The year of firsts
The year of firsts after a life-changing transformation is less about your loss being an anomaly or a glitch in the universe and more about a change in perception that is, quite unfortunately, happening right on time, alongside the chaotic unfolding of everything else.
And I’ve done this before. I’ve lost things. I’ve lost parts of myself. I’ve lost people who meant the world to me.
This last year was something else, though.
If I am being honest, I secretly craved those ugly moments of humanity when someone was rude to me, harsh with me, or downright awful. It made me feel as if nothing had happened to me, as if this last year hadn’t happened (and a few leading up to it). I felt just like everyone else. Whether these interactions happened at work, in a store, with loved ones, or sitting in a doctor’s office, it didn’t matter.
Snap at me. Say something awful. Insult me in an offhand way because you think I can take it, and maybe I don’t matter.
I loved it.
I looked forward to it.
It was a relief from being me.
For a split second, I felt normal and curled myself up in the eddy that was formed behind the verbal rocks being thrown at me while I felt like I was drowning.
It was almost a superpower, something to take me out of my head, out of the moment, out of the constant overthinking about how I feel about everything, and helped me avoid the question that bangs on my door in the middle of the night, every night, the ever aggressive “what are you going to DO about this?”
Every once in a while, there would be an interaction so tender or bittersweet that it would break my heart and tug at my sleeve to bring me back into the moment.
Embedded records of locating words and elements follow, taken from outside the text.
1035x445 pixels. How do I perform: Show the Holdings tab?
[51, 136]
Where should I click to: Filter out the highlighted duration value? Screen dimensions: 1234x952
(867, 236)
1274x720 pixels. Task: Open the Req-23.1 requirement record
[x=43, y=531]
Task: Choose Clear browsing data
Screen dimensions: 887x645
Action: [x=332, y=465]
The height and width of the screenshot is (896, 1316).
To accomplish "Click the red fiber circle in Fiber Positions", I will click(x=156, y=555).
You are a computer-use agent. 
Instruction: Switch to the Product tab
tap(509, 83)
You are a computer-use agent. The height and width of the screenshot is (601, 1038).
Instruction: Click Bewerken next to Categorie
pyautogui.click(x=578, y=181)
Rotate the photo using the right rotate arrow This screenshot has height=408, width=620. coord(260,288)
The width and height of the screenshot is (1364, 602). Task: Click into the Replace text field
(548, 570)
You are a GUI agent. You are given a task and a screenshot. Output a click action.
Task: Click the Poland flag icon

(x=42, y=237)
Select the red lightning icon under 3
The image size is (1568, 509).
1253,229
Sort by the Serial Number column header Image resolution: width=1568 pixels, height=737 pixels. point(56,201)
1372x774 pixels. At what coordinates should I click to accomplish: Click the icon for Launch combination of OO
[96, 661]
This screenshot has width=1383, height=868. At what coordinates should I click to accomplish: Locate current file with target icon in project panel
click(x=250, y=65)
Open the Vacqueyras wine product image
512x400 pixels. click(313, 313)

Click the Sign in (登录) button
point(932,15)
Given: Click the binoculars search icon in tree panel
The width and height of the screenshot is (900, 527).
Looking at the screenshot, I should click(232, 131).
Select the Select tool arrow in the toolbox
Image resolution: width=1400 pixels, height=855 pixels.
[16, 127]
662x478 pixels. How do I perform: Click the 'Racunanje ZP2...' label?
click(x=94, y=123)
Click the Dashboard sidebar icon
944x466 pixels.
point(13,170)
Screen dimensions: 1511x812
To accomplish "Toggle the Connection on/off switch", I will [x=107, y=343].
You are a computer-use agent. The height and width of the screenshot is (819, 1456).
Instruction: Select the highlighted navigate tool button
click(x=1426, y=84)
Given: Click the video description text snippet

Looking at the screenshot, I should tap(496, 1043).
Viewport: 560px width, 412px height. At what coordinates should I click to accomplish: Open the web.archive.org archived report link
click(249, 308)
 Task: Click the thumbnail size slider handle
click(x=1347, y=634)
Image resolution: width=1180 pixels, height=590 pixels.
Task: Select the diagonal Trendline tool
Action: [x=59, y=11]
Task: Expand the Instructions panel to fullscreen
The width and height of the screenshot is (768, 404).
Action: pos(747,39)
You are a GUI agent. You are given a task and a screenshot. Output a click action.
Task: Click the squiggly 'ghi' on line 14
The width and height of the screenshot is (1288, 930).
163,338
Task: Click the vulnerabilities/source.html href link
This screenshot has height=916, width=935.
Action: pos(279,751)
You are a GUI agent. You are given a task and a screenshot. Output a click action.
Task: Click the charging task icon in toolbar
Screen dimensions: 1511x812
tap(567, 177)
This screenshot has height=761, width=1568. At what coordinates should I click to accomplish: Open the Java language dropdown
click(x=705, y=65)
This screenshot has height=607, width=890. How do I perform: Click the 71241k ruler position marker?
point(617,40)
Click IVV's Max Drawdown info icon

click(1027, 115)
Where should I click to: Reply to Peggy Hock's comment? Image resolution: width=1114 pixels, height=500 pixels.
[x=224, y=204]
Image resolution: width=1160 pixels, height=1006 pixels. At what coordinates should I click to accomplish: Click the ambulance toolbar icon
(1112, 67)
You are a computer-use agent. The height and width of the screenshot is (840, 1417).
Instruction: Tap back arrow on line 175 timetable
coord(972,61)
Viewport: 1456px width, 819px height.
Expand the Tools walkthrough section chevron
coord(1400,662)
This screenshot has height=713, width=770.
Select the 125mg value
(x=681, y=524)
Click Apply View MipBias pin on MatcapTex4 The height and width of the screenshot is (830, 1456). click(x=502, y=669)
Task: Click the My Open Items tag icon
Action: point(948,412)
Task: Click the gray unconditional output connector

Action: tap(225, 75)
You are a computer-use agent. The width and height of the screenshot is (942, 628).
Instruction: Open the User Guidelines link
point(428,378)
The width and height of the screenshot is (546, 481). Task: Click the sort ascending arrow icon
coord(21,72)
Something most of us would typically overlook. A sentence in an email. A look. An awkward mistake. An oddly placed revealing statement about themselves that had me blinking back tears. Something almost indescribable would move through the moment like a cool breeze on a hot day.
Grace. Unearned favor. Lifelines disguised in quiet vulnerability and kindness.
Sometimes, it was imperceptible, and yet, still, almost much too much.